▶ **RECORD SET**:
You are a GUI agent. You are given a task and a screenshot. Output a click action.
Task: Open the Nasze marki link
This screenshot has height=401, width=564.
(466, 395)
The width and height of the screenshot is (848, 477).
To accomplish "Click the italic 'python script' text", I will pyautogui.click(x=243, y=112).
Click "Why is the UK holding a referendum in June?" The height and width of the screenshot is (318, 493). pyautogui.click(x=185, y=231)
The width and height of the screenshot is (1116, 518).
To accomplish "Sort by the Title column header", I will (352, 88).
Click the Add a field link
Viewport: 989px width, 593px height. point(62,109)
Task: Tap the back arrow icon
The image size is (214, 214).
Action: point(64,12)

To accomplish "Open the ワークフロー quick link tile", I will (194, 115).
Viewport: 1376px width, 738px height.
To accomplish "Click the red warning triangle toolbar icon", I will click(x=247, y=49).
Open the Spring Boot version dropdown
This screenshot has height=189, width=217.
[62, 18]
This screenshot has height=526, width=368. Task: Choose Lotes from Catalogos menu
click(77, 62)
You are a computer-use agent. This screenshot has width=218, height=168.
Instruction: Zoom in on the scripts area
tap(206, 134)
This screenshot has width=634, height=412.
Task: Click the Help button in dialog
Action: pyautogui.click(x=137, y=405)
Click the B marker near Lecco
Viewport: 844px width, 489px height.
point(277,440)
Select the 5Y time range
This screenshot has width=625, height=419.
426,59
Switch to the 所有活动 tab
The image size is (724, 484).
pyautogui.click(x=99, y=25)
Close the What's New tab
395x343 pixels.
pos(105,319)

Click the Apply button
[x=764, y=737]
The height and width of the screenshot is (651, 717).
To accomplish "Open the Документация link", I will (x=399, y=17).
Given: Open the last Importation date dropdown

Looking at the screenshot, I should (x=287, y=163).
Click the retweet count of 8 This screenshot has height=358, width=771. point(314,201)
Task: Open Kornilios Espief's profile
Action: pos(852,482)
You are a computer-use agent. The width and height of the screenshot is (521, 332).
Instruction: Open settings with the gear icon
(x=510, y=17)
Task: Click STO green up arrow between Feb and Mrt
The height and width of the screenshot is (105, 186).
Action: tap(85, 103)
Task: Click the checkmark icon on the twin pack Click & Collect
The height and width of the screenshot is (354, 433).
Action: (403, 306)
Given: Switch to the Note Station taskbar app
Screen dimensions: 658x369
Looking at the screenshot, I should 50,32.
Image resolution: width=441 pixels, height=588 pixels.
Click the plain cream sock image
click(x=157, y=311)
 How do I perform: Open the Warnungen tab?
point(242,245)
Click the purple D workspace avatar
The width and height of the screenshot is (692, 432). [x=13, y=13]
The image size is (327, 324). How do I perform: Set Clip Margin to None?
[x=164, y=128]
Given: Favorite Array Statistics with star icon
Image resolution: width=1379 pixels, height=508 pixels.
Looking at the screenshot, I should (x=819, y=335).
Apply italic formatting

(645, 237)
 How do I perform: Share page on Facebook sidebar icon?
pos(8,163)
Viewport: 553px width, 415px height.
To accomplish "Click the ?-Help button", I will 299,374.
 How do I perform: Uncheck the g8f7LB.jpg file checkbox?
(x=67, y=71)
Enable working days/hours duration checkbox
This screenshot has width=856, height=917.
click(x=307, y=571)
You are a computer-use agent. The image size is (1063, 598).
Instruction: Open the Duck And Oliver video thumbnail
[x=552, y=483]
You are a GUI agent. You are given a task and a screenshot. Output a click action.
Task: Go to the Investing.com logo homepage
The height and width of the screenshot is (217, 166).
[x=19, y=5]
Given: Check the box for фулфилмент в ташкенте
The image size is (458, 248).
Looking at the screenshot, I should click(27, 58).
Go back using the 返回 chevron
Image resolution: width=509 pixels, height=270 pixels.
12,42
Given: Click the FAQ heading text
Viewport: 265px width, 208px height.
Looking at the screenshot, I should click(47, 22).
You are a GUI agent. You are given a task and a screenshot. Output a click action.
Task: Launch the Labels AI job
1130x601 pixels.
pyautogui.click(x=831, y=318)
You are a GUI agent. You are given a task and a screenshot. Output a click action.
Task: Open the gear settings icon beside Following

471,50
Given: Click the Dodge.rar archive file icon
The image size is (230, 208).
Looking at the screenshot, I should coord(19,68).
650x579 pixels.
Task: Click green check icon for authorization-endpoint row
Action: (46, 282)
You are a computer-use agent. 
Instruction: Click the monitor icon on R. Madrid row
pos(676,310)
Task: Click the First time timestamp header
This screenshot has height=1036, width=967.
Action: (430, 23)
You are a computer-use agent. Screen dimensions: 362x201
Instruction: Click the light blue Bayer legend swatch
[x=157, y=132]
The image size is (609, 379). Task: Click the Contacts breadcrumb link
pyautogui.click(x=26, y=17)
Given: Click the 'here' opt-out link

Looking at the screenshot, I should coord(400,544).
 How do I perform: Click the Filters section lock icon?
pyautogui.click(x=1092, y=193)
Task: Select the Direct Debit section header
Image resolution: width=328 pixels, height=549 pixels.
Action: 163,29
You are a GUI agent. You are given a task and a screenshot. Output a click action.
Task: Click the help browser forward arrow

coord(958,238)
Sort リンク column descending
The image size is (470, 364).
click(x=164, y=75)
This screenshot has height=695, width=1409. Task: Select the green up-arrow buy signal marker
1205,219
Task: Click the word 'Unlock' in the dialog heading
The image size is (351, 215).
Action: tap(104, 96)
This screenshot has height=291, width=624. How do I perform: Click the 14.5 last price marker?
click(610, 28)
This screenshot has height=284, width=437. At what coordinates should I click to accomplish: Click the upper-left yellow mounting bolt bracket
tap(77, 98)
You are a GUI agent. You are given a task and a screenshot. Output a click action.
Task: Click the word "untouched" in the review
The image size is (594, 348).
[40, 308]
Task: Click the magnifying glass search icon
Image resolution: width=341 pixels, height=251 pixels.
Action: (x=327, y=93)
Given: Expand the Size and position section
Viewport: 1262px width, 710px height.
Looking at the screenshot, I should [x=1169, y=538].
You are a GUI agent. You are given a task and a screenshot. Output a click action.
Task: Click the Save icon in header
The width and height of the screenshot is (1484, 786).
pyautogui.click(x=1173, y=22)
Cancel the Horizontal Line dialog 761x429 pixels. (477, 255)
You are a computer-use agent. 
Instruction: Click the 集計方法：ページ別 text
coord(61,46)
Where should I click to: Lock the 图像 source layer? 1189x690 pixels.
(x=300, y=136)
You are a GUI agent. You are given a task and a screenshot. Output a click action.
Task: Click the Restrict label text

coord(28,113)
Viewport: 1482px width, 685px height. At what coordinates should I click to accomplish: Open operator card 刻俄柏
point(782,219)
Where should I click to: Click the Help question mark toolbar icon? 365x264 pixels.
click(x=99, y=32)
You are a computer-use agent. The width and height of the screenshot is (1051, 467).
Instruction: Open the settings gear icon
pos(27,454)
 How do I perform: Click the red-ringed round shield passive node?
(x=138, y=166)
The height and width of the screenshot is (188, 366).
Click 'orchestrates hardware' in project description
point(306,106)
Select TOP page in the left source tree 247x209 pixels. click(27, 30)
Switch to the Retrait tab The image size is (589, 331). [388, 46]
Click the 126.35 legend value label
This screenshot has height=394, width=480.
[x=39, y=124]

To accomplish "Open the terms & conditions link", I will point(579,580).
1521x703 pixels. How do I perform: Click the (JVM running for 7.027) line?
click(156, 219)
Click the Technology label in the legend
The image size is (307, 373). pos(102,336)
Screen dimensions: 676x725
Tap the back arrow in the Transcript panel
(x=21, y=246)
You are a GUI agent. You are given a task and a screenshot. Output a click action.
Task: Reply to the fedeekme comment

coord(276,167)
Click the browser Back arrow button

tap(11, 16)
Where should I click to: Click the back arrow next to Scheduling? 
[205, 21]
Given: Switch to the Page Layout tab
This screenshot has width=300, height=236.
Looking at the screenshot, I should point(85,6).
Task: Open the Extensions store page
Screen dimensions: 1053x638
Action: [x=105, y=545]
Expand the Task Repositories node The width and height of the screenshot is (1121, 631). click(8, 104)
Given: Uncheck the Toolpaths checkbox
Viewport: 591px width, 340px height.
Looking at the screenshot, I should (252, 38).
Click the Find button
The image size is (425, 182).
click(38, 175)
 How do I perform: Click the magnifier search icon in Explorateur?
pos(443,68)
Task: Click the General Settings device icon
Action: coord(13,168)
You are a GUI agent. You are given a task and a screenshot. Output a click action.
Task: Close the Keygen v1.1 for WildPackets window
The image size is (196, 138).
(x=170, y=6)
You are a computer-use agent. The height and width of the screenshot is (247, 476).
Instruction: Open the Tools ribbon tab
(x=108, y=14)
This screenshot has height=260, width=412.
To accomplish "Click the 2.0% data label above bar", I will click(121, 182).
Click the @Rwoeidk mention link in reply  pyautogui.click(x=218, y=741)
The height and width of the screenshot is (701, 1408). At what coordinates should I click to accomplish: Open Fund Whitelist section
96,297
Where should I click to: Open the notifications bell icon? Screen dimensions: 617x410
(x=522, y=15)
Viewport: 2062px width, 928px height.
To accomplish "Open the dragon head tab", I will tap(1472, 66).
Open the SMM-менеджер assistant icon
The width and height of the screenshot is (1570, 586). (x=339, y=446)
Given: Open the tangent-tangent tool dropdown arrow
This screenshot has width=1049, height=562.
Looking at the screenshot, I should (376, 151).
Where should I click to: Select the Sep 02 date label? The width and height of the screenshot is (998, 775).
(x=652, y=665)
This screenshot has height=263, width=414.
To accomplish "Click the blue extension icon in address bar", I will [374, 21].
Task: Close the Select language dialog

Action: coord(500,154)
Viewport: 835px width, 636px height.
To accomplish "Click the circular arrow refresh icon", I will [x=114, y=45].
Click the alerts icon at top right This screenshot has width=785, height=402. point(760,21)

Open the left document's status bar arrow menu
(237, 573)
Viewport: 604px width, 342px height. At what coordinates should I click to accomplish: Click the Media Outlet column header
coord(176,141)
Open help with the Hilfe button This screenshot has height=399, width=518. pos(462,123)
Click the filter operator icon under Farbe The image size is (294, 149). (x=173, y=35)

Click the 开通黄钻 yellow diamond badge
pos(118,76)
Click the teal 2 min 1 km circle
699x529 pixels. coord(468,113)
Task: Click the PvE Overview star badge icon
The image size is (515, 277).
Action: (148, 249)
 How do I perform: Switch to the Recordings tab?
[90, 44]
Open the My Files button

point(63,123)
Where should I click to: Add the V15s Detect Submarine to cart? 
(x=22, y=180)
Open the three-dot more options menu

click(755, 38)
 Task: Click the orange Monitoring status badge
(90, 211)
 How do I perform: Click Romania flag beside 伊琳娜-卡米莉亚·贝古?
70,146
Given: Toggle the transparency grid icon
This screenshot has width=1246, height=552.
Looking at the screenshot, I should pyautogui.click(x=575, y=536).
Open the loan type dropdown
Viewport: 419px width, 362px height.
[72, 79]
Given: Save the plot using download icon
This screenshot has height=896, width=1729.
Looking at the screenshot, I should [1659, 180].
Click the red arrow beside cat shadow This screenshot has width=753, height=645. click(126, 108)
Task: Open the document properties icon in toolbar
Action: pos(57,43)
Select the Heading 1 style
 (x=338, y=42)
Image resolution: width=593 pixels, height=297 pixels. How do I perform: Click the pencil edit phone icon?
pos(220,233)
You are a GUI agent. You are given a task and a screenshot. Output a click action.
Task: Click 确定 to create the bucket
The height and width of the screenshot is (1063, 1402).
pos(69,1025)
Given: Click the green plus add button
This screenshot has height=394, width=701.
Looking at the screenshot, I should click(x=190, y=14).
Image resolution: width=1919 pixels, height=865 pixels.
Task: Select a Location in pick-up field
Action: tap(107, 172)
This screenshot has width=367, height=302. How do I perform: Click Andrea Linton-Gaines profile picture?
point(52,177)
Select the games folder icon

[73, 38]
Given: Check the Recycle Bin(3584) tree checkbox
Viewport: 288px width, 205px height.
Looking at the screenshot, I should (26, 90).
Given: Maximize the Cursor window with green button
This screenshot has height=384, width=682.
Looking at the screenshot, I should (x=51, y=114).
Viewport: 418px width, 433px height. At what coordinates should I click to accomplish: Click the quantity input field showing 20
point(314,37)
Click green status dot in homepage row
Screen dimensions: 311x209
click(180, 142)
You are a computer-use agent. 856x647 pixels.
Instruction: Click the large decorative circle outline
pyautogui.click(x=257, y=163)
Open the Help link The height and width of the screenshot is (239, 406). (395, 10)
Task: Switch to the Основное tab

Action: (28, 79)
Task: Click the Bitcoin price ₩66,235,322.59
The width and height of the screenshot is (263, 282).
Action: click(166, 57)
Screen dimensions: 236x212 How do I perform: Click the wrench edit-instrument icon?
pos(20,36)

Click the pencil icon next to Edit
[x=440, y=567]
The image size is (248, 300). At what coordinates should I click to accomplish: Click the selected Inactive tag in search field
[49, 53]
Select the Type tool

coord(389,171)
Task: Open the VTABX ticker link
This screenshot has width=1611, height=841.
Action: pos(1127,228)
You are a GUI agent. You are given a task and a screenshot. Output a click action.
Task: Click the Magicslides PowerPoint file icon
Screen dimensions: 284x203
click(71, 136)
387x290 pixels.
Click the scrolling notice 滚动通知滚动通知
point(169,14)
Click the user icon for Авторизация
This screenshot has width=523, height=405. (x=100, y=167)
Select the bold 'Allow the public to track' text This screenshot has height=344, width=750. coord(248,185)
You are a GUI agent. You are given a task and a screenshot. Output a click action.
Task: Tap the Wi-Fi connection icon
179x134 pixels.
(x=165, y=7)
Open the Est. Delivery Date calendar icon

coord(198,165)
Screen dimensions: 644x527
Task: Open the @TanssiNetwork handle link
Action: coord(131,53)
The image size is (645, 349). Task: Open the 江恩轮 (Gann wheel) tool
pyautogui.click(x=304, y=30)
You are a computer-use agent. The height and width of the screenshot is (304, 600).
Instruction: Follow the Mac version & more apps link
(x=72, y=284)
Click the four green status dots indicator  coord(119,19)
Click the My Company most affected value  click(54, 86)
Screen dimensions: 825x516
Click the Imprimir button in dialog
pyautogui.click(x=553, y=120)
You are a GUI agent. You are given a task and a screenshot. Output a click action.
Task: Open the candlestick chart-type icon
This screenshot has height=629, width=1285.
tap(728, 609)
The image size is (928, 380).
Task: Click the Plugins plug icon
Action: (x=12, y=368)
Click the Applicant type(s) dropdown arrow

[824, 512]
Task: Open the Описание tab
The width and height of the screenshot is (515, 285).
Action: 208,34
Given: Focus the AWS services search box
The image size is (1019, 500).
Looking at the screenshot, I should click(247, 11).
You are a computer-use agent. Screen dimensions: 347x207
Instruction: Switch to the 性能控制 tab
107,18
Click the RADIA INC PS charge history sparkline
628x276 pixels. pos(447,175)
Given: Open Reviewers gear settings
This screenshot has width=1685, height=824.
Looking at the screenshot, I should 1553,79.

▶ **WORK TO BE COMPLETED**: Using the data above, reproduce exactly the lines between those holding "Task: Click 确定 to create the bucket" and "Task: Click the Bitcoin price ₩66,235,322.59", inclusive, and no others.

▶ **SOLUTION TO THIS PROBLEM**:
Task: Click 确定 to create the bucket
The height and width of the screenshot is (1063, 1402).
pos(69,1025)
Given: Click the green plus add button
This screenshot has height=394, width=701.
Looking at the screenshot, I should click(x=190, y=14).
Image resolution: width=1919 pixels, height=865 pixels.
Task: Select a Location in pick-up field
Action: tap(107, 172)
This screenshot has width=367, height=302. How do I perform: Click Andrea Linton-Gaines profile picture?
point(52,177)
Select the games folder icon

[73, 38]
Given: Check the Recycle Bin(3584) tree checkbox
Viewport: 288px width, 205px height.
Looking at the screenshot, I should (26, 90).
Given: Maximize the Cursor window with green button
This screenshot has height=384, width=682.
Looking at the screenshot, I should (x=51, y=114).
Viewport: 418px width, 433px height. At what coordinates should I click to accomplish: Click the quantity input field showing 20
point(314,37)
Click green status dot in homepage row
Screen dimensions: 311x209
click(180, 142)
You are a computer-use agent. 856x647 pixels.
Instruction: Click the large decorative circle outline
pyautogui.click(x=257, y=163)
Open the Help link The height and width of the screenshot is (239, 406). (395, 10)
Task: Switch to the Основное tab

Action: (28, 79)
Task: Click the Bitcoin price ₩66,235,322.59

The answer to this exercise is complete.